こんにちは。NewITソリューション部の井口です。

今回は、OpenAIのFunction Callingについてご紹介します。

Function Callingを利用することで、OpenAIが提供するモデルが外部の様々な機能へアクセスできるようになります。

前提

以下の人を対象にしています。

Function Callingを利用したい人
Node.jsでのTypeScript実行環境を構築できる人
Chat Completion APIで単純なモデルとの対話を実装できる人

環境

今回は以下の環境を利用していきます。

Azure OpenAI Serviceのgpt-4o-mini（バージョンは2024-07-18）
Node.js v22.14.0
TypeScript v5.8.2
JS/TS用Azure OpenAI SDK v2.0.0
OpenAI SDK v4.87.3

Azure OpenAI Serviceを利用していますがOpenAIが提供するAPIでも再現できるかと思います。

Function Callingとは？

Function Callingとは、OpenAIのChat Completionでモデルが状況に応じてアプリ開発者側が用意した機能への入力を作成し、その入力に対する出力を受け取ってその後の応答を生成する機能です。

機能自体はアプリ開発者側が用意し、モデルの要求に対してその機能を実行する必要があります。モデルはあくまで機能を呼び出し、その出力を受け取ることになります。

したがって、アプリ開発者が実装可能な機能についてはFunction Callingを通してモデルから呼び出すことができます。

Function Callingの基本

Function Callingを利用したアプリのでの処理の流れは、一部簡略化していますが以下のような流れになります。

注意点が2点あります。

一度に複数の機能を呼び出す可能性がある

画像の4の部分で、複数機能の呼び出しを要求されることがあります。

このとき、5では4で要求されたすべての機能を呼び出して結果を取得し、6で一度にモデルに結果を返す必要があります。

モデルが連続して機能を呼び出す可能性がある

ユーザーの入力やアプリの実装によっては6の後に再度3に戻ったのちに4の外部機能の呼び出しを要求されることがあります。

一度機能を呼び出したら次に必ず7の最終的な応答になるとは限らないので、APIのレスポンスから次に行う処理をその都度判断するように実装する必要があります。この後の例では連続した機能の呼び出しを処理する必要があるので参考になれば幸いです。

Function Calling実践例

今回はGoogleのGeocoding APIとOpenWeatherのCurrent Weather DataのAPIを利用して特定の場所の天気を取得できるチャットボットを作ります。

利用するサービスについて

Google Geocoding API

Googleが提供するジオコーディング（住所から緯度と経度を取得すること）を行うためのAPI。

概要：https://developers.google.com/maps/documentation/geocoding/overview
利用するためにはGoogle Cloudへの登録と支払い情報の追加が必要。
10000req/月まで無料（https://developers.google.com/maps/billing-and-pricing/pricing）

OpenWeather

気象に関するデータを集めている企業。今回はこの企業が提供している無料のAPIを利用する。

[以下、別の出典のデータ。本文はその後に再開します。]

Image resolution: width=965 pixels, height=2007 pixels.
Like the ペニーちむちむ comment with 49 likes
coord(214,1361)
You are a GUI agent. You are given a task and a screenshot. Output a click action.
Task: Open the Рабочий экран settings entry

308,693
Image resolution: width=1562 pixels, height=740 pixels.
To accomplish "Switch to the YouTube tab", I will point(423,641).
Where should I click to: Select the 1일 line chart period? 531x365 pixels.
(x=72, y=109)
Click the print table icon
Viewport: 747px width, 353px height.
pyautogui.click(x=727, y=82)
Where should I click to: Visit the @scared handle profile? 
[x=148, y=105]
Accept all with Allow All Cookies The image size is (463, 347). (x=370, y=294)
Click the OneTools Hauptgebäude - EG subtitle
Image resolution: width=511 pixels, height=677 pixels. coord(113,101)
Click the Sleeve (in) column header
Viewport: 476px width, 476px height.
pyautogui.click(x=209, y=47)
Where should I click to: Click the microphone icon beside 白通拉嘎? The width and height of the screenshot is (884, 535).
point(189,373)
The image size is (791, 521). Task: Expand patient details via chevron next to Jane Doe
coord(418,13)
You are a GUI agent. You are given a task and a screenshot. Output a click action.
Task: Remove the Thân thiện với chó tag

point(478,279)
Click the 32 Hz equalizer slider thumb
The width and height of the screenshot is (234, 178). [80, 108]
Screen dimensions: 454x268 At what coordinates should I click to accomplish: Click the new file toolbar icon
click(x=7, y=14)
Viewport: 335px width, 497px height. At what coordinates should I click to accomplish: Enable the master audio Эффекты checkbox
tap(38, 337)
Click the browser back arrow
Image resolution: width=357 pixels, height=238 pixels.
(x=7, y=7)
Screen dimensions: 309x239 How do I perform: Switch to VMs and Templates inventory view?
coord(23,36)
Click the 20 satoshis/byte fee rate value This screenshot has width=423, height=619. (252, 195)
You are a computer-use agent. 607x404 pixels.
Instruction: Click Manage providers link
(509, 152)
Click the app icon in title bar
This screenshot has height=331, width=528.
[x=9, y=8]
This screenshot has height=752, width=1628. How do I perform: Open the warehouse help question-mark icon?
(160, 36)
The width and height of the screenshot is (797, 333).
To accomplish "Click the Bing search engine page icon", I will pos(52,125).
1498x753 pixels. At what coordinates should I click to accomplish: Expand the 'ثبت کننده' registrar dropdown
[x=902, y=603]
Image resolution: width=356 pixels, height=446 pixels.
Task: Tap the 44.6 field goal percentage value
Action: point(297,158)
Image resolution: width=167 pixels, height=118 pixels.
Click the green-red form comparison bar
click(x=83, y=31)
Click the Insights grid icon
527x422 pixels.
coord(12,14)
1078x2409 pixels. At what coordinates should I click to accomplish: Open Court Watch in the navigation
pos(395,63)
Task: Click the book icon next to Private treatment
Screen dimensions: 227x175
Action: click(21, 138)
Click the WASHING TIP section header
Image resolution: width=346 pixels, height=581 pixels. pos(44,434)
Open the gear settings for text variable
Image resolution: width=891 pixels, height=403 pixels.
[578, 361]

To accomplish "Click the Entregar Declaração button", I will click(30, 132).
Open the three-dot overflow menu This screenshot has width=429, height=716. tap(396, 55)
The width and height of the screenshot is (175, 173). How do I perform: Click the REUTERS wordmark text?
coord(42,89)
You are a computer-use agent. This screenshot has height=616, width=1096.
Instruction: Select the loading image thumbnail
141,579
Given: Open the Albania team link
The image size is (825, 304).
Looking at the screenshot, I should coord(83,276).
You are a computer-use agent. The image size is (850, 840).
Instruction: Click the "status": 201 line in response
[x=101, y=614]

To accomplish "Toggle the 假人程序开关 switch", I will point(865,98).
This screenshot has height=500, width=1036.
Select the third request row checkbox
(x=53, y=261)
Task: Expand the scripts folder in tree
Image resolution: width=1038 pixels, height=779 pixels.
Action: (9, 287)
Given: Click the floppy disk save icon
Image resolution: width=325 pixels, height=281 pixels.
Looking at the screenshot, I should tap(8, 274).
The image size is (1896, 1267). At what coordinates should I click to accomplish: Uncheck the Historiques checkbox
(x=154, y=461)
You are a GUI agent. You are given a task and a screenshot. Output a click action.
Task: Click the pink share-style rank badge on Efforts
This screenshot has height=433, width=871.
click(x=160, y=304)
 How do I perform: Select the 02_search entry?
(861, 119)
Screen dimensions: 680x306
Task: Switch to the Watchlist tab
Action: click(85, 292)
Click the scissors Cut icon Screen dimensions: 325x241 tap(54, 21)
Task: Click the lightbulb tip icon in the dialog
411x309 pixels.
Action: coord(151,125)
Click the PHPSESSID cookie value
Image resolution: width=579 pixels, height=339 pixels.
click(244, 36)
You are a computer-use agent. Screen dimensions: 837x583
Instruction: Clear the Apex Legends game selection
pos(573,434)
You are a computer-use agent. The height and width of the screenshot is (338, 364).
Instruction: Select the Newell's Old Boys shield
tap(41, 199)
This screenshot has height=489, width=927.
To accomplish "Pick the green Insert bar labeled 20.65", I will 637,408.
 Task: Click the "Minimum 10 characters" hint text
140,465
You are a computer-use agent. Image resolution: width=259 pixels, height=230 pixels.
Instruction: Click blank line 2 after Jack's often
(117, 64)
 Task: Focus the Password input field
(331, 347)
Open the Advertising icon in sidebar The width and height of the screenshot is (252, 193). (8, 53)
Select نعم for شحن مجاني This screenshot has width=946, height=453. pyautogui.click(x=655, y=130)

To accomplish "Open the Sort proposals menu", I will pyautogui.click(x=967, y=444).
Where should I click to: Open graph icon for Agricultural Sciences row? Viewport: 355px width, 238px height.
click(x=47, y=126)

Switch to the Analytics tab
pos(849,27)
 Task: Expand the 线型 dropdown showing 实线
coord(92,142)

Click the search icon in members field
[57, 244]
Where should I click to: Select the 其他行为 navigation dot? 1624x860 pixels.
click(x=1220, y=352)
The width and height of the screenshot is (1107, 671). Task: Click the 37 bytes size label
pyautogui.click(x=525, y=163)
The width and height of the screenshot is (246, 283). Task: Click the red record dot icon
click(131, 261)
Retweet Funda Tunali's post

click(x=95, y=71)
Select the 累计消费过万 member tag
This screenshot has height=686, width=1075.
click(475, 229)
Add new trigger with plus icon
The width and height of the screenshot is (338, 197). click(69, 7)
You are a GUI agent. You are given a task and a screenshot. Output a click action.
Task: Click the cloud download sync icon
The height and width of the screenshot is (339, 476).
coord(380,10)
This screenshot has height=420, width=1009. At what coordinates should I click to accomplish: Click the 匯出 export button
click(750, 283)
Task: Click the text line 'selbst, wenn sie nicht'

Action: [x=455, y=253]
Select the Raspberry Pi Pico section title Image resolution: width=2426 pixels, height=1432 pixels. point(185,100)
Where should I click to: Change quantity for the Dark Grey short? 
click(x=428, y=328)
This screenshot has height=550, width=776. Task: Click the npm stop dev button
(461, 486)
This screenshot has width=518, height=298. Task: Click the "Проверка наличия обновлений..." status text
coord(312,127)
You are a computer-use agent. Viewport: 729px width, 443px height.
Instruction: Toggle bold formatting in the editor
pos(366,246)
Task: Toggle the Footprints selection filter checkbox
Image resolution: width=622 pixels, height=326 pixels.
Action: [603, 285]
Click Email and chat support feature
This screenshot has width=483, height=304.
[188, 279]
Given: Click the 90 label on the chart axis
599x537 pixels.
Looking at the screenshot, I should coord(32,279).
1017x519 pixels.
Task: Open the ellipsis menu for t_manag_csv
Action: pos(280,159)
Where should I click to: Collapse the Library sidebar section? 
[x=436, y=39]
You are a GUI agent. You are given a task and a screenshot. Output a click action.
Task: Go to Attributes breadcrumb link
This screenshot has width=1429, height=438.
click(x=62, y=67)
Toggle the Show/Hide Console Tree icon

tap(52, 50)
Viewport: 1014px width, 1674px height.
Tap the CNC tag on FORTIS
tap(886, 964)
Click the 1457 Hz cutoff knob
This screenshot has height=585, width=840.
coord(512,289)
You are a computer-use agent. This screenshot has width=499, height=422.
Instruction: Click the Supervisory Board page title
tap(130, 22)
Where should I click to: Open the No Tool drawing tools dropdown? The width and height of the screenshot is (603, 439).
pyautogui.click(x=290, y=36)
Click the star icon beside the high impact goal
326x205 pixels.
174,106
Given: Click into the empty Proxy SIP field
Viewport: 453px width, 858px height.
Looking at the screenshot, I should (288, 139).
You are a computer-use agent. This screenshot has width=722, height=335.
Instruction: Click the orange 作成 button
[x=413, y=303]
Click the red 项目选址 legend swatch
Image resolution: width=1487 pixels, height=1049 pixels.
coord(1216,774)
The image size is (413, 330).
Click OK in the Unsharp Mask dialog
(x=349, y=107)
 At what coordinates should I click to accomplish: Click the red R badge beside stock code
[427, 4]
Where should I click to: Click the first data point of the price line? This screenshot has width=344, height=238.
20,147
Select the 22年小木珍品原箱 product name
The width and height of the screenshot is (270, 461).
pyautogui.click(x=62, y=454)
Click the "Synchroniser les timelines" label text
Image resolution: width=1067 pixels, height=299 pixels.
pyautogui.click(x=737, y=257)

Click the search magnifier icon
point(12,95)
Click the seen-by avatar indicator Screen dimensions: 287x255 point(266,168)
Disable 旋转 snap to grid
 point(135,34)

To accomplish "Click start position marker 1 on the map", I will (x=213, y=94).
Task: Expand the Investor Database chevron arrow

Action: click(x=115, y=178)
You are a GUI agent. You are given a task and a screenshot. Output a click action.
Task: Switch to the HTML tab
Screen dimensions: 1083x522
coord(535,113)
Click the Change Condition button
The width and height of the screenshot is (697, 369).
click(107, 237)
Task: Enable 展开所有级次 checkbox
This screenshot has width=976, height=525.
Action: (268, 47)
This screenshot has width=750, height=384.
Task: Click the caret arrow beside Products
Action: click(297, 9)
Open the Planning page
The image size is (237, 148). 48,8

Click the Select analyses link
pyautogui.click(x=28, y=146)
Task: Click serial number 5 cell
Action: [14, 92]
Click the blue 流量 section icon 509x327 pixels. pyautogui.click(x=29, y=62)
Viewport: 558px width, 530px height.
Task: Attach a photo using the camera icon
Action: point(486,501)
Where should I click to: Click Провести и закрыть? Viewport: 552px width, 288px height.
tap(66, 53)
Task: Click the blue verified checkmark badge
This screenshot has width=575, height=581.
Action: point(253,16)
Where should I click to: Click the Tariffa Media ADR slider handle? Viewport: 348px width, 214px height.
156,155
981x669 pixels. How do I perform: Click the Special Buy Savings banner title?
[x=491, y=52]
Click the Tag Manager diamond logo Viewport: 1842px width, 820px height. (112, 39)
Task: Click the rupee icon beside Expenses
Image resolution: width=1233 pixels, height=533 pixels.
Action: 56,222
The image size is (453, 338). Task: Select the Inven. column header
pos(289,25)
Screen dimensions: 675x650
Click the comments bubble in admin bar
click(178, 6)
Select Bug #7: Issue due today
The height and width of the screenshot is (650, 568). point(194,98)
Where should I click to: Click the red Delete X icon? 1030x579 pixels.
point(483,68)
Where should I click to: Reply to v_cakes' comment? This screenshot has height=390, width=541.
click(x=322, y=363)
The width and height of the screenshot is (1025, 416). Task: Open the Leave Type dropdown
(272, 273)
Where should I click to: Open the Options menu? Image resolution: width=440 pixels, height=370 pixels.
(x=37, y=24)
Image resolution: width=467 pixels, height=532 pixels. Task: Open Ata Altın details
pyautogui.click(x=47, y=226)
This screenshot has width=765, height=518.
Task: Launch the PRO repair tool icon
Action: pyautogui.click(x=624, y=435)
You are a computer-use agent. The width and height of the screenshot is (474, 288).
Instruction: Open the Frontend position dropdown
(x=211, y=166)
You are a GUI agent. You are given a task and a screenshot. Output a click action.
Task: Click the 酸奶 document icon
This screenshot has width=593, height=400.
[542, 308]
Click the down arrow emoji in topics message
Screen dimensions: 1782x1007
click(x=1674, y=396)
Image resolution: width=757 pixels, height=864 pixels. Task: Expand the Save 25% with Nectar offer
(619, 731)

概要：https://openweathermap.org/current
利用するためにアカウントの作成が必要

実装

Node.jsでのプロジェクトのセットアップとTypeScriptのセットアップ、各種パッケージのインストールは完了しており、OpenAIのURLとAPIキーも取得済みであるものとして進めていきます。

1. サービスへのアクセス

利用するサービスの使い方についての詳細な説明は省きますが、以下のようなラッパーを利用していきます。

fetchLatlng関数で緯度と経度の取得を、fetchWeather関数で指定された場所の天気を取得しており、これらをそれぞれ外部機能として登録し、モデルからの呼び出しができるようにしていきます。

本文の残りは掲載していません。